OTHER BUSINESS RISKS
Our ERM program serves to protect our assets, safeguard shareholder investment, ensure compliance with applicable legal requirements and effectively serve our customers. The ERM program is intended to provide an integrated and effective governance structure for risk identification and management and legal compliance within the company. Among other things, we use metrics to assess key risks, including the potential impact and likelihood of occurrence.
We are also subject to regulatory risk and wholesale power market risk related to our Vermont electric utility business.
Regulatory Risk:
Historically, electric utility rates in Vermont have been based on a utility’s costs of service. Accordingly, we are entitled to charge rates that are sufficient to allow us an opportunity to recover reasonable operation and capital costs and a reasonable return on investment to attract needed capital and maintain our financial integrity, while also protecting relevant public interests. We are subject to certain accounting standards that allow regulated entities, in appropriate circumstances, to establish regulatory assets and liabilities, and thereby defer the statement of operations impact of certain costs and revenues that are expected to be realized in future rates. There is no assurance that the PSB will approve the recovery of all costs incurred for the operation, maintenance, and construction of our regulated assets, as well as a return on investment. Adverse regulatory changes could have a significant impact on future results of operations and financial condition. See Critical accounting policies and estimates below.
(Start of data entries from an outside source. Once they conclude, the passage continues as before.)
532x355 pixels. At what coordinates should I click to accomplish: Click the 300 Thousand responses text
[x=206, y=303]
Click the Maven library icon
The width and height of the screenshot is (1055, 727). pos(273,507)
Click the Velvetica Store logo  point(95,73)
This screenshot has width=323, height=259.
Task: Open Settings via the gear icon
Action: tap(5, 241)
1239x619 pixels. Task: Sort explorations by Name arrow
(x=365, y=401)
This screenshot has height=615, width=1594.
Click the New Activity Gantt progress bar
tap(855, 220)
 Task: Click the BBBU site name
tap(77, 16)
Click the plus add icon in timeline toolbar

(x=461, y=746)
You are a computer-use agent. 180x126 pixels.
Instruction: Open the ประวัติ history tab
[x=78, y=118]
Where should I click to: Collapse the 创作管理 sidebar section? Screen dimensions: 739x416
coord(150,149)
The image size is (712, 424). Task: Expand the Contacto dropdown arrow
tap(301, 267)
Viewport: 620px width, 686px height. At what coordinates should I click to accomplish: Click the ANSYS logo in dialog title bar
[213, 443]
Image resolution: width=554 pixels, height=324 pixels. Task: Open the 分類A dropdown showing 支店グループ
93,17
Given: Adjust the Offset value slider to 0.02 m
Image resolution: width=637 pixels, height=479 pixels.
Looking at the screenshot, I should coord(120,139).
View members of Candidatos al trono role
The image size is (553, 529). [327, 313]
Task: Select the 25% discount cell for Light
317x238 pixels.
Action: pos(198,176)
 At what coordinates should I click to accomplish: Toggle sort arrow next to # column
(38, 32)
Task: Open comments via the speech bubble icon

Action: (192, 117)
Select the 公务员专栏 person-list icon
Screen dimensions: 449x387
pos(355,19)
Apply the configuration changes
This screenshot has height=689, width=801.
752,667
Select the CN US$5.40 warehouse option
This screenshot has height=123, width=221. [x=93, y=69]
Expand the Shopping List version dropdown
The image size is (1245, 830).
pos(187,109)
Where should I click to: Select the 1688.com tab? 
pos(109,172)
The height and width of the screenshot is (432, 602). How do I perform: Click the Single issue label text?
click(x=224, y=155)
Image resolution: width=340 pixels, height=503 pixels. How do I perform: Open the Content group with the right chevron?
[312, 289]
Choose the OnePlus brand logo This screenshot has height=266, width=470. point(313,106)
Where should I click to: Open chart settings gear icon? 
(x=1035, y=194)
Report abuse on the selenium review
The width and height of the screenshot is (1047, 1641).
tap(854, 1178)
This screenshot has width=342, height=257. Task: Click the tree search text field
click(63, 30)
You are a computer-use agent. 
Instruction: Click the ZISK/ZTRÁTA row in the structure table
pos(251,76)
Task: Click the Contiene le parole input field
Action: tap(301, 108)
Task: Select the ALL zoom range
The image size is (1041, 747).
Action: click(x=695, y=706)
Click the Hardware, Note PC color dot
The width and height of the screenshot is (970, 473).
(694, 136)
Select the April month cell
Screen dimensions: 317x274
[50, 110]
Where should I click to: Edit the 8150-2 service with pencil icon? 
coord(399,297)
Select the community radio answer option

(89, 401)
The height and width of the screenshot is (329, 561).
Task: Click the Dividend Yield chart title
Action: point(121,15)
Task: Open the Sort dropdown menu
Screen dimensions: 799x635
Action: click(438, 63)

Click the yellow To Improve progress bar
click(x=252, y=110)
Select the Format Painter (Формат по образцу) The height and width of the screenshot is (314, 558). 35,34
The State of Vermont has passed several laws since 2005 that impact our regulated business and will continue to impact it in the future. Some changes include requirements for renewable energy supplies and opportunities for alternative regulation plans. See Recent Energy Policy Initiatives, below.
Power Supply Risk:
The New England Market currently has a significant surplus of available energy and generating capacity, and due to significant reductions in natural gas prices, electrical energy is available at competitive rates.
Hydro-Québec contract deliveries through our current contract end in 2016, with the average level of deliveries decreasing by approximately 20 percent after 2012, and by approximately 84 percent after 2015. In August 2010, we signed a new contract for ongoing Hydro-Québec supplies and it was approved by the PSB in April 2011.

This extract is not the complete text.